Middle East News
Israeli jets strike Gaza smuggling tunnels
May 9, 2010, 23:23 GMT
Gaza - Israeli military jets fired missiles along the border area between the southern Gaza Strip and Egypt, where hundreds of smuggling tunnels have been dug by Palestinians under the border, Islamic Hamas movement security sources said early Monday.
Israeli F-16 warplanes fired one missile at a tunnel under the borders east of the southern Gaza Strip town of Rafah, sources said.
Hamas security sources said the jets also struck the inoperative Gaza airport, which stopped flights at the beginning of the second Palestinian intifada, or uprising, against Israel in late September 2000.
Medical sources said that no casualties were reported in the two airraids.

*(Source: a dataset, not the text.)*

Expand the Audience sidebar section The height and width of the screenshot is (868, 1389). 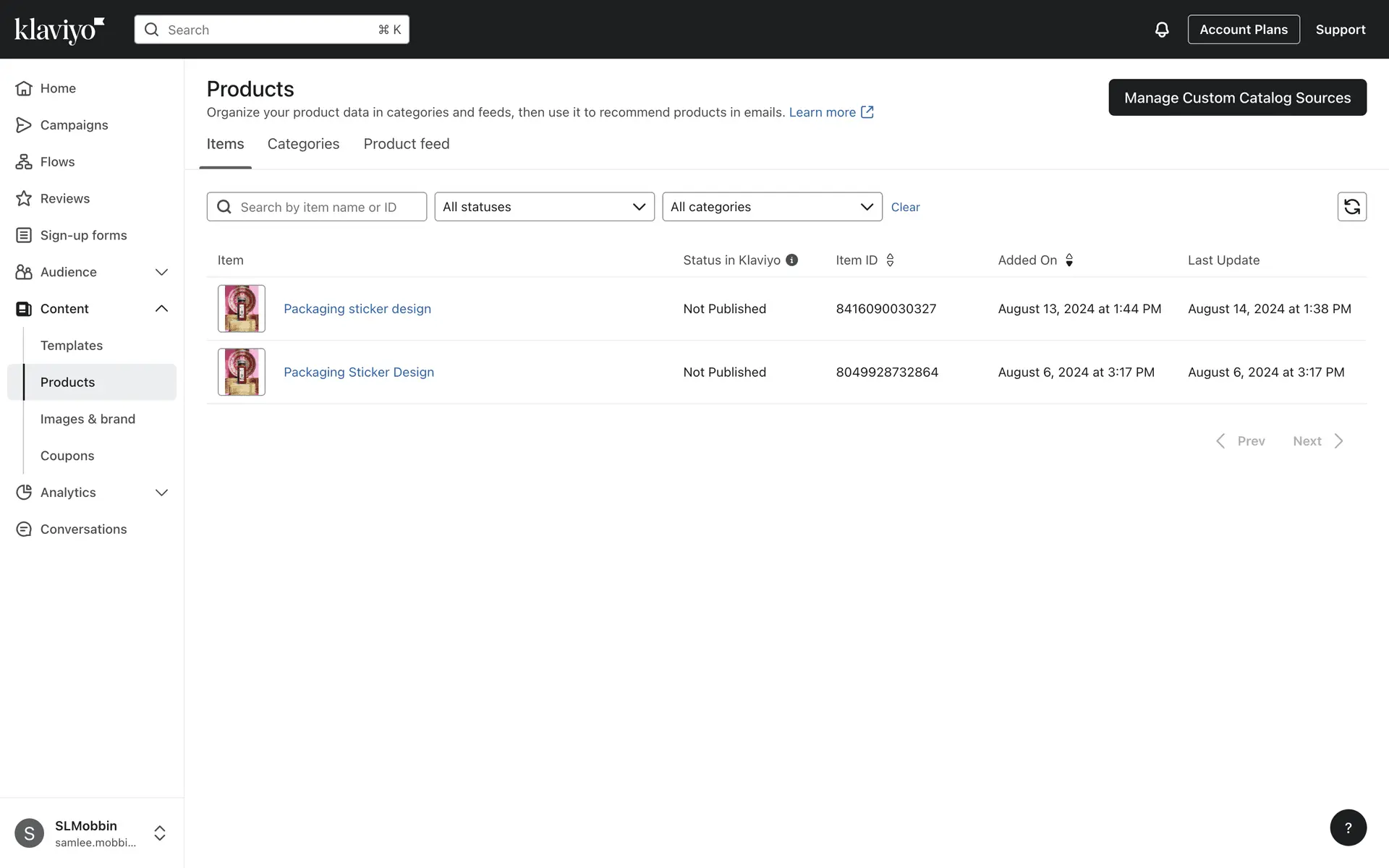pyautogui.click(x=161, y=272)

The Israeli airstrikes on southern Gaza Strip, which has been ruled by the Hamas movement since June 2007, came after unknown Gaza militants fired a makeshift projectile that landed in southern Israel. No damages were reported.
Israel accuses Gaza militant groups of using the tunnels to smuggle weapons they use in carrying out attacks against Israel. However, the Palestinians say most of the tunnels are used to smuggle goods, including food products and fuel.
They said the tunnels were dug to defy more than three years of a tight Israeli blockade imposed on the salient after Hamas seized control of the enclave in June 2007.
The Gaza Strip had witnesses a relative calm over the past three weeks, where Israel announced in March that it would harshly respond to any rocket is fired from the Gaza Strip at southern Israel.